Tickling, il piacere del solletico - Brescia Love & Sex Giugno 2021

Tickling è un termine inglese che significa fare il solletico. Vi starete chiedendo cosa centri fare il solletico con questa rubrica, ma quando si parla di ticking ci si riferisce ad una specifica pratica legata ad una forma di eccitazione sessuale che si verifica quando si viene solleticati o si vede qualcuno che viene solleticato. Esiste anche un termine specifico per indicare questo piacere, knismolagnia. Il solletico è sicuramente una pratica che tutte le coppie hanno sperimentato nella loro storia, aiuta ad entrare in intimità e, soprattutto agli inizi del rapporto, è un modo per romper il ghiaccio, iniziare a toccare e conoscere il partner in un clima giocoso. In questi casi farsi il solletico diventa una specie di preliminare divertente che può portare poi al rapporto sessuale completo. Attraverso la risata è possibile sbloccare alcuni freni inibitori e sciogliere alcune resistenze in modo da rendere il rapporto più intenso e libero. Solleticarsi a vicenda porta con se anche una dinamica di ruoli dove chi solletica assume un ruolo dominante e chi subisce assume un ruolo più passivo. Ci sono vari livelli e vari modi in cui si può praticare usando semplicemente le mani e le dita o utilizzando vari strumenti, come una piuma, per stimolare maggiormente le varie zone del corpo.

Si parla di ticking vero e proprio (appartenente al mondo BDSM) quando il partner viene legato per fargli subire questa "tortura". Le persone amanti di questa pratica arrivano a sperimentare un’ eccitazione e una soddisfazione talmente intensa da arrivare all’orgasmo e non sentire la necessità successiva di un rapporto sessuale. In questo caso si accentua la dinamica dei ruoli e l’eccitazione provata è molto forte sia per chi riceve (ticklee) sia per chi gestisce il gioco (tickler).

In generale solletico porta con sé sensazioni molto intense legate al divertimento, al piacere ma anche al fastidio.
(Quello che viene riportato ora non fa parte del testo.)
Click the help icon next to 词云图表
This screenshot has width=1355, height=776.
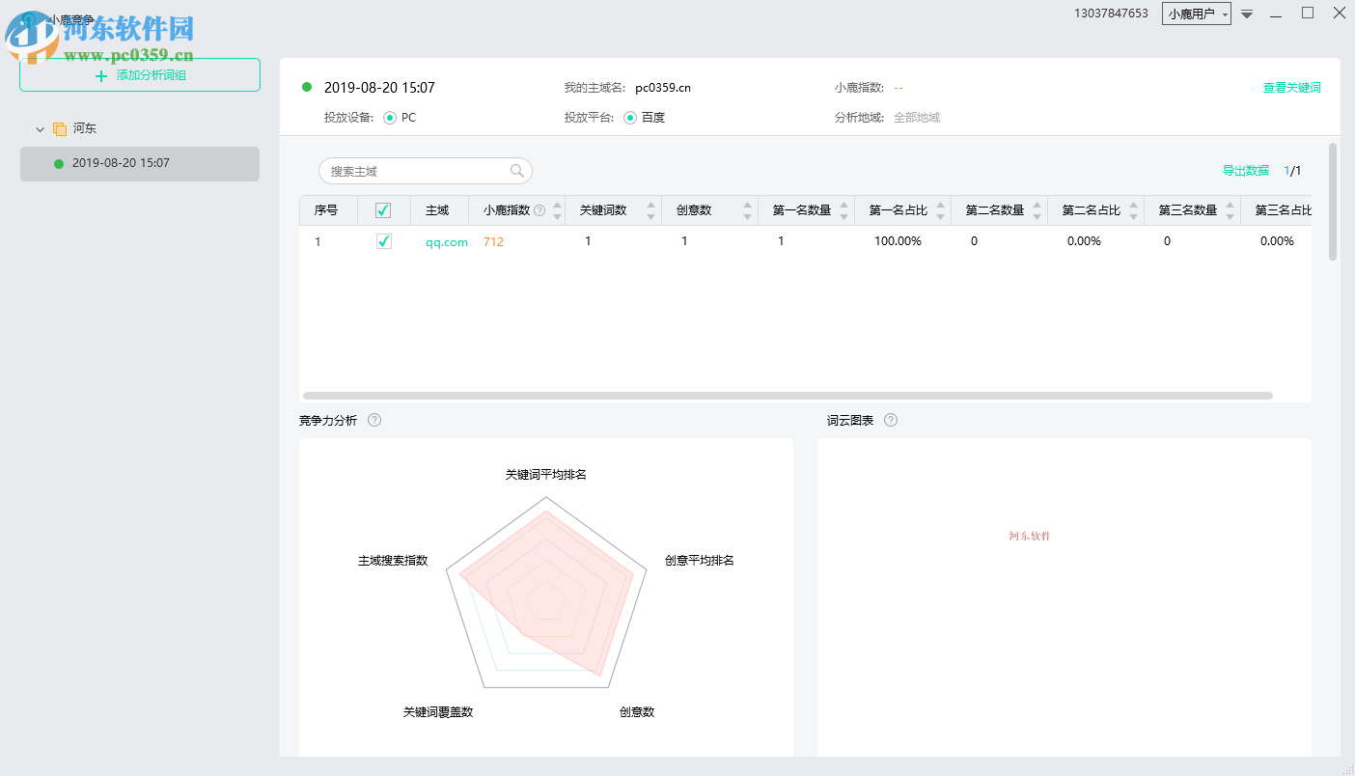(x=890, y=420)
Troppo solletico diventa fastidioso, insopportabile e addirittura dannoso. Come in tutte le cose bisogna trovare la giusta combinazione sperimentando insieme al partner le varie situazioni sempre in modo Sano, Sicuro, Consensuale.


Essendo una pratica poco conosciuta e poco studiata, ho chiesto ad un appassionato dell’argomento e gestore della pagina Instagram Solleticofilia_Italiana di rispondere ad alcune domande per farci conoscere la sua storia e comprendere meglio questo affascinante mondo.


Quando ti sei accorto di avere questa preferenza e da quanto tempo la pratichi?

“Mi sono accorto di avere questo fetish già da quando ero bambino. Sentivo già da allora che per me il solletico aveva un valore diverso dal semplice "gioco". Quando passavano in tv scene di solletico ne rimanevo affascinato. Poi con il tempo, ed anche grazie a internet, sono venuto a conoscenza del mondo del tickling. La mia passione aveva finalmente un nome e sapere che dietro al semplice solletico c'era un vero e proprio universo nascosto è stata una vera rivelazione per me. Lo pratico seriamente da tanto ormai”.


Come hai vissuto questa scoperta e come la vivi ora?

“Venire a conoscenza del mio fetish però non è stato facile. Per un lungo periodo ho pensato di avere una specie di "malattia", ho pensato di non essere normale e mi sono vergognato di questa cosa. Mi sono sentito "diverso" per gran parte della mia vita e questo modo di vivere la mia passione mi ha condizionato non poco. Oggi ho capito che in realtà non è né una malattia ne un qualcosa di cui vergognarsi. È solo un modo di vivere il sesso diverso da quello "convenzionale". Una volta presa questa consapevolezza ho iniziato a vivere molto meglio ed a godermi di più ciò che questa pratica può dare”.


In conclusione cosa diresti a chi si avvicina ora a questa pratica o che scopre di avere questo tipo di preferenza?

“Per chi si approccia a questa pratica per la prima volta non ho un consiglio preciso da dare. Penso che ognuno di noi vive la vita in maniera diversa e che non ci sia un modo giusto e uno sbagliato di affrontare la cosa. Posso solo consigliare di non viverla come un'anomalia. Piuttosto come una cosa che fa parte di se e ci rende unici , che ci distingue dagli altri! La diversità non è un male. Non lo è mai in nessun ambito!”.